Normalerweise erreicht ein Rebstock mit etwa sieben Jahren seinen vollen Ertrag. Von diesem Zeitpunkt an ist die Schnitttechnik für den Rest seines Lebens im Regelfall gleich. Bis dahin wird die Struktur der Rebe sorgfältig aufgebaut, indem man ein Gleichgewicht zwischen dem Rebstock- und dem Wurzelwachstum herstellt.
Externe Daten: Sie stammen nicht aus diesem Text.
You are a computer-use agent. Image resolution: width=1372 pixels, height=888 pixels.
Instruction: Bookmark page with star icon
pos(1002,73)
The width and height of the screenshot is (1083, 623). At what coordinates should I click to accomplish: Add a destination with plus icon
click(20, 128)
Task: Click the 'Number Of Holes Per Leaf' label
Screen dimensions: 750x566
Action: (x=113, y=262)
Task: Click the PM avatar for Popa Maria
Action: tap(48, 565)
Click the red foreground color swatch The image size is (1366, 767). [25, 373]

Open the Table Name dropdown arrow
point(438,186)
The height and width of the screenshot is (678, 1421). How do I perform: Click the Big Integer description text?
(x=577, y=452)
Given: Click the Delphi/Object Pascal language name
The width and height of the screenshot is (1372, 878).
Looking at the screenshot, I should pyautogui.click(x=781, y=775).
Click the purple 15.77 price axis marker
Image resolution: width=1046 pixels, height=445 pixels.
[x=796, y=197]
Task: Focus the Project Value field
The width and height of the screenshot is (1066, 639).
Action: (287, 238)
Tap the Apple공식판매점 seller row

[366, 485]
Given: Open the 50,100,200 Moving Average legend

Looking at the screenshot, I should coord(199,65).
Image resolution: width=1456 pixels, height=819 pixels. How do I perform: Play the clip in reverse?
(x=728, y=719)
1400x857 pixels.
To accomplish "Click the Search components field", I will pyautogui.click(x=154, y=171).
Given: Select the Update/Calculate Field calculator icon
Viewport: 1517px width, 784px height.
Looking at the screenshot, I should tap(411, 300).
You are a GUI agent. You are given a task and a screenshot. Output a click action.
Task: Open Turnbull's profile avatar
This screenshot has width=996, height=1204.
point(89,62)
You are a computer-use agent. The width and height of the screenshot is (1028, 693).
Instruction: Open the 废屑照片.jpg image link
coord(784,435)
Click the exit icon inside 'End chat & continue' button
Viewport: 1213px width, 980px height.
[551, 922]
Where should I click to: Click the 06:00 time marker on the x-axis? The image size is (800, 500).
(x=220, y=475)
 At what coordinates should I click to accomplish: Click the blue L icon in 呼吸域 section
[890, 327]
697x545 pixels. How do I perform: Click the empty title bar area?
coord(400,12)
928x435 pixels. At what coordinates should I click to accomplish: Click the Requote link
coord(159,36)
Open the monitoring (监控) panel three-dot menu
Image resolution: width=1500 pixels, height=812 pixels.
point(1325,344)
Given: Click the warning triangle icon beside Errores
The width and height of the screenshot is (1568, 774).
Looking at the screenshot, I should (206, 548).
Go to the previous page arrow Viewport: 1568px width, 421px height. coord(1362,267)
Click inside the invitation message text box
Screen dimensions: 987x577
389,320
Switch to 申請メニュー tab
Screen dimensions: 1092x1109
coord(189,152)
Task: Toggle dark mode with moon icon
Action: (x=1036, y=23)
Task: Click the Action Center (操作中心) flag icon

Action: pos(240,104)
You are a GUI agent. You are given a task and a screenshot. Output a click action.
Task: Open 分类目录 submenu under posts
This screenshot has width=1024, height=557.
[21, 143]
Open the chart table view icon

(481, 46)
Traditionell beginnt der Rebschnitt auf der Nordhalbkugel im Januar oder Februar. Größere Betriebe starten auch schon im November des Vorjahres, je nachdem, wie viele Ressourcen für den Rebschnitt zur Verfügung stehen.
Mit dem Start im Januar hat die Rebe nach der Lese genügend Zeit, den Saftfluss zurückzufahren und in den Winterschlaf zu gehen. Dabei werden Stärke und Zucker von den Trieben in den Stamm und das Wurzelsystem zurückgeführt, ein wesentlicher Schritt für die Erholung und Gesundheit der Rebe.

Ein früherer Schnitt kann auch einen frühen Austrieb fördern. Dieses erste Wachstum (meist im April) ist sehr anfällig für Frostschäden. Daher ist es von Bedeutung, den Schnitt sorgfältig planen, um die Reben zu schützen. Manche Reben treiben früher aus als andere. Insbesondere mit den klimatischen Veränderungen, die der Klimawandel mit sich bringt, ist die Häufigkeit für Spätfrost und Hagel im April und Mai extrem gestiegen und eine echte Gefahr, nicht nur für den Weinbau. Besonders die traditionsreichen Regionen wie Chablis oder die Champagne sind in den letzten Jahren häufig deswegen in der Presse zu finden. Auch Franken oder die Weinregionen in Südengland haben mit diesen Herausforderungen zu kämpfen. Deswegen ist das Timing sehr wichtig.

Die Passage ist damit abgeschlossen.